* TO BE DONE *
Print out each of the lines below word for word, omitting the pictures.

Stored items
****************

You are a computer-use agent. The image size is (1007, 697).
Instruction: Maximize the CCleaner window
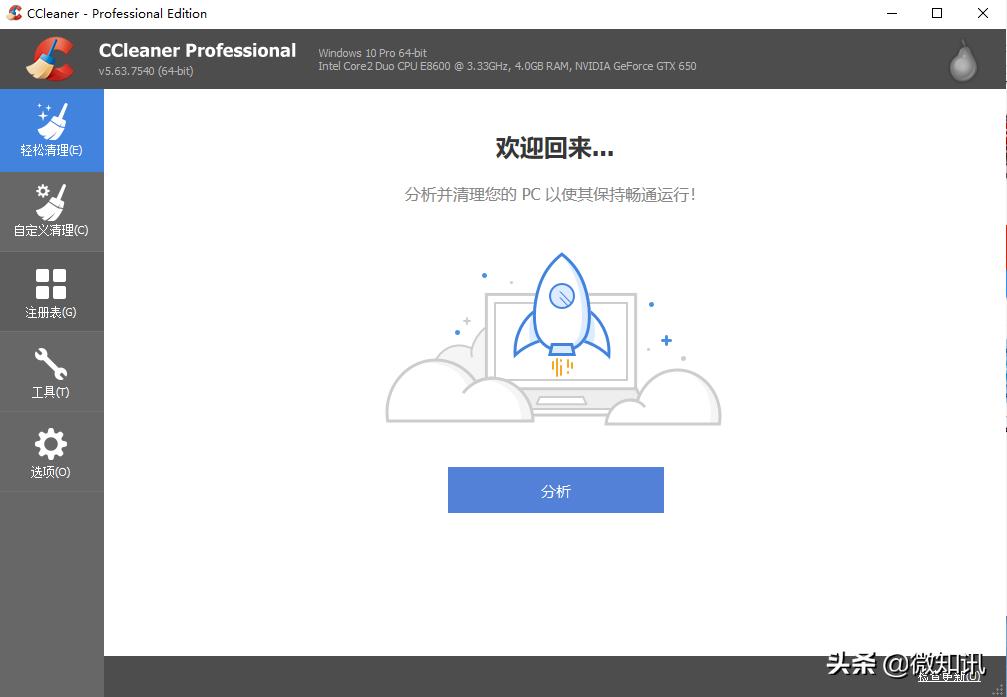(x=936, y=13)
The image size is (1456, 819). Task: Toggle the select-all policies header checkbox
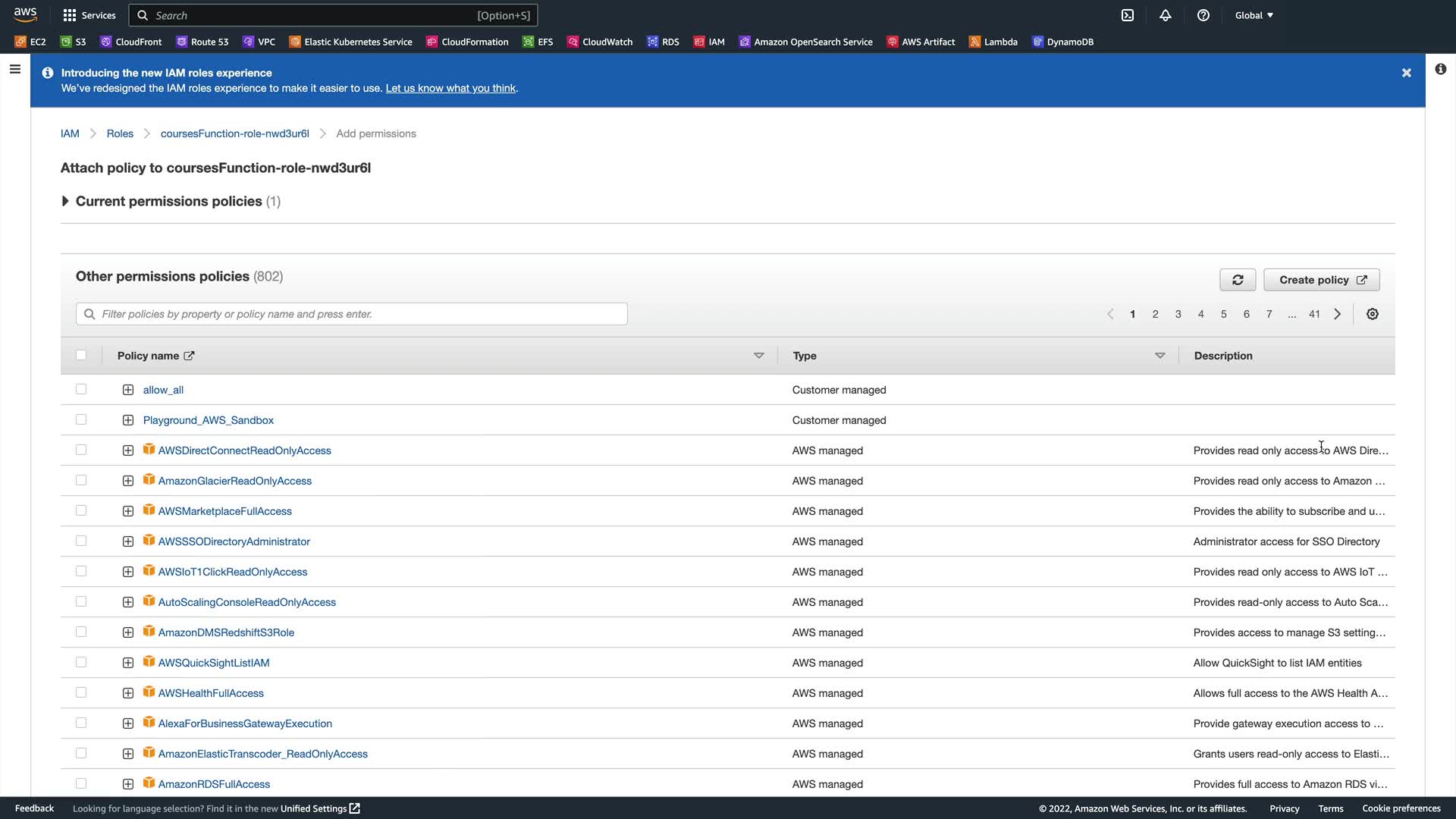[x=81, y=355]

****************

* RESPONSE TO THE TASK *
You are a computer-use agent. The image size is (1007, 697).
Instruction: Maximize the CCleaner window
(x=936, y=13)
The image size is (1456, 819). Task: Toggle the select-all policies header checkbox
[x=81, y=355]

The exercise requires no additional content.